Analysing raw binary is something that always makes me feel cool, like I’m from some sort of CSI/Bones type program, I assume it falls under the guise of data forensics. But before diving into the guts of a file it might be worth knowing a few things to look out for, here’s what I found when tasked with identifying a great lump of unidentified binary. As an example I will be using the following JPEG pictures of my favorite Scotch and my dog.
“Magic number” may sound like some sort of legal high however the term “magic number” when used in the context of file types is defined as: a textual or numerical constant (typically at the beginning or end of a file) that can be used to identify a file format. So this means that if we open our files in a hex editor, look at the first few bytes and cross reference that against a list of known magic numbers then we might be in for a winner . Both the example images are JPEG files so if we take a look at them in a hex editor:
You can see that both the files start with “FF D8” and it just so happens that I know that the magic number for JPEG files is “FF D8” so if we try open the files in a JPEG editor they miraculously work.

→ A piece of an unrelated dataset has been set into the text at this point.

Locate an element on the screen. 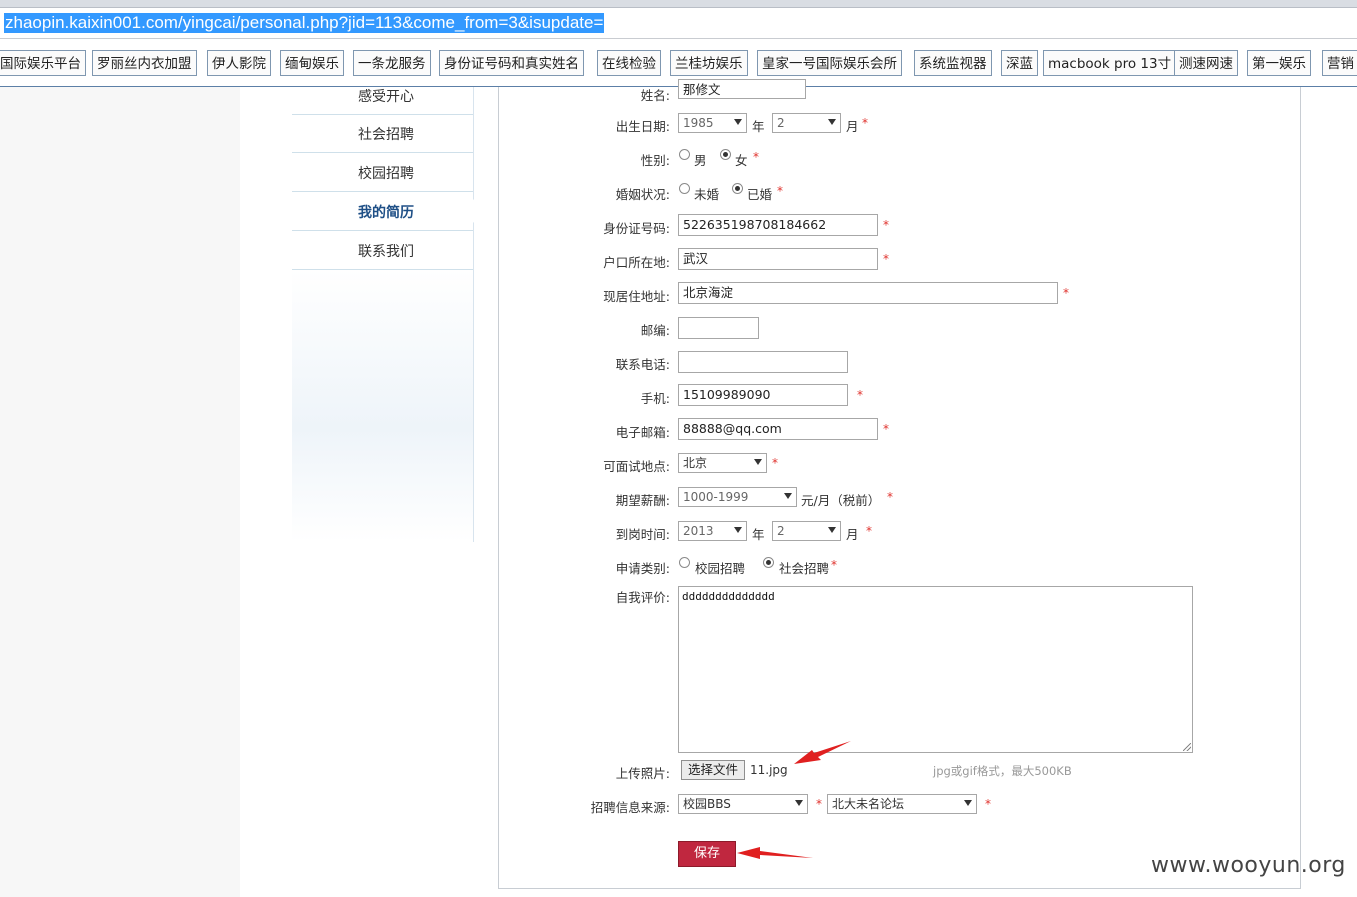 The width and height of the screenshot is (1357, 897). sidebar-item-experience: 感受开心 is located at coordinates (382, 96).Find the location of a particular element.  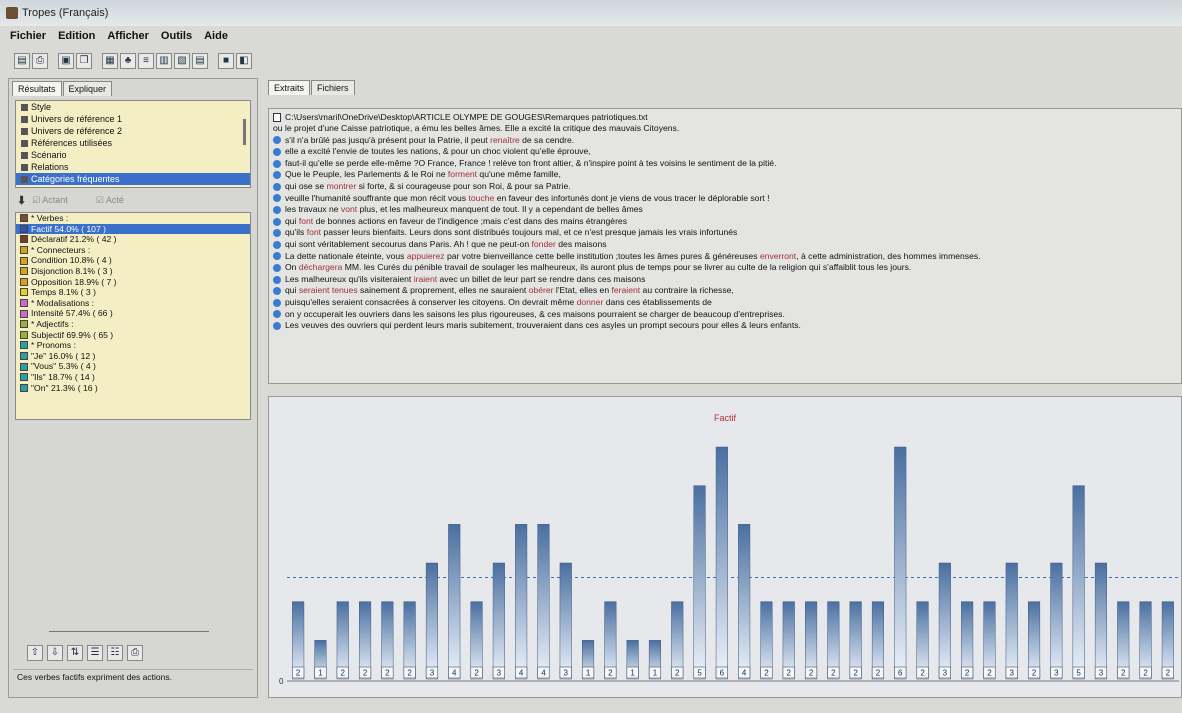

verb-item: "On" 21.3% ( 16 ) is located at coordinates (133, 388).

A couple of other examples of magic numbers (textual representations in brackets) are:
- PDF = “25 50 44 46” (%PDF)
- ZIP = “50 4B” (PK)
Unfortunately in reality, ‘50 4B’ may not always simply be a ZIP file as there are a lot of formats that use ZIP compression particularly Microsoft Open Office formats (e.g. DOCX, XLSX). Also another naff thing about Magic Numbers is that not all formats directly use them.
File headers are typically at the beginning of the file and typically contain metadata about the remaining file contents. Unfortunately discerning file headers is a lot more ambiguous then magic numbers as each file type may have it’s own way of describing the header. Publishers of different formats usually provide documentation on how to read a file and it’s metadata, for each element of metadata this will usually consist of; an offset or marker (the position of the starting byte), a count (the number of bytes to read) and the simple data type of that block of data (e.g. string). You can see an example of this on Wikipedia : http://en.wikipedia.org/wiki/JPEG_File_Interchange_Format#File_format_structure.
Finding a file type this way isn’t really a good option unless you work with raw data on a regular basis and can learn to identify file types by eye. One thing we can do though is open the files in our trusty hex editor and try to pick out the human readable text like so:
From this you can clearly see in the metadata that “Adobe Photoshop” along with the time and date is mentioned so we could guess that the file is an image that has been saved from Photoshop. We can also see that JFIF and EXIF is mentioned so we could reasonably guess that the file is a JPEG.
One final thing to look out for is external metadata. By external metadata i mean information about the file that isn’t stored within the files data. This could be found in the scenario where you’ve recovered a lump of corrupted disk data and elements of the file system are still intact. Operating systems such as Windows tend to store information about the file in the file system as a quick and type-agnostic way to keep track of information about the file.
I’ve had to do this before when recovering data from a database, the data was stored as blobs in the database and wrapped in a sort of custom OLE type wrapper by a custom program, this wrapper contained information about the file which helped determine the resulting file and where it was inside the blob.
Hopefully the methods in the post will provide the basic tools you need to solve your data identification problem.